* Exercise: Copy out exactly the lines from the one with "You are a GUI" through the last line of the listing below, both included, but none of the pictures.

──────── Data for this task ────────

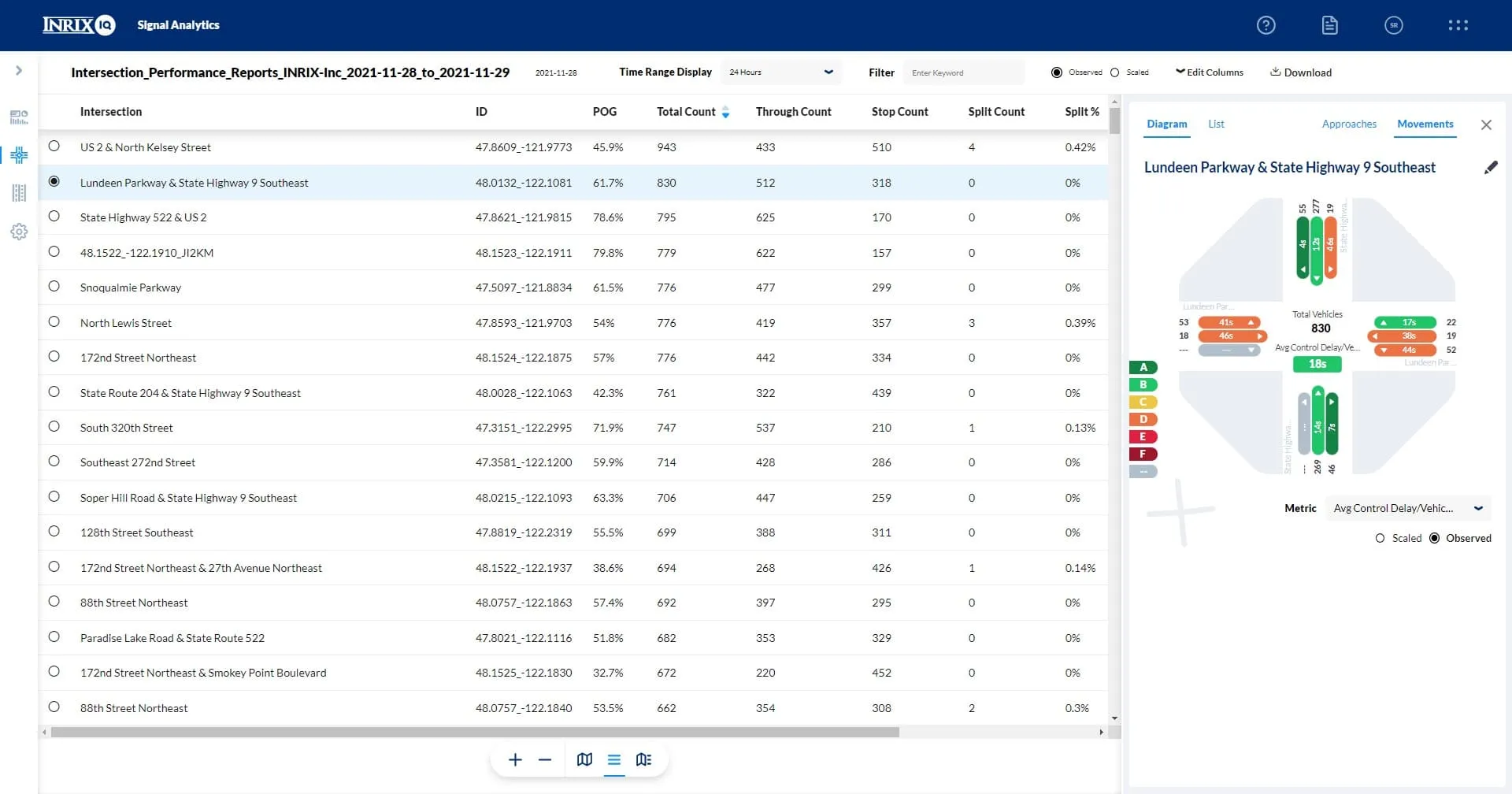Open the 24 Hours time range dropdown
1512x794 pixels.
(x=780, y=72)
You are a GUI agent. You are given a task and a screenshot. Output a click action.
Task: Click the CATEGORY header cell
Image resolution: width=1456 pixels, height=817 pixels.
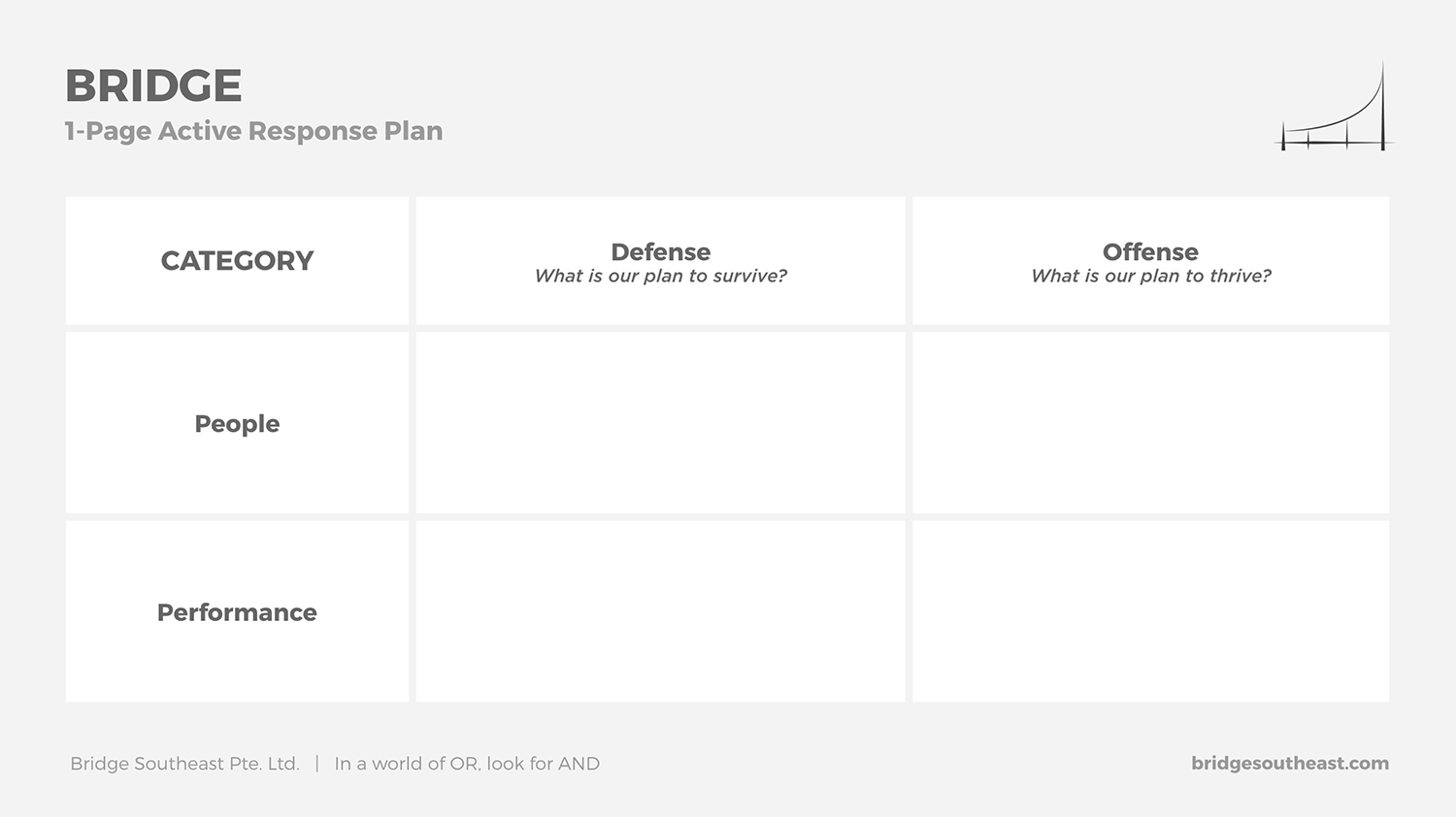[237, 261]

────────

* Result of this exercise:
You are a GUI agent. You are given a task and a screenshot. Output a click action.
Task: Click the CATEGORY header cell
Image resolution: width=1456 pixels, height=817 pixels.
[237, 261]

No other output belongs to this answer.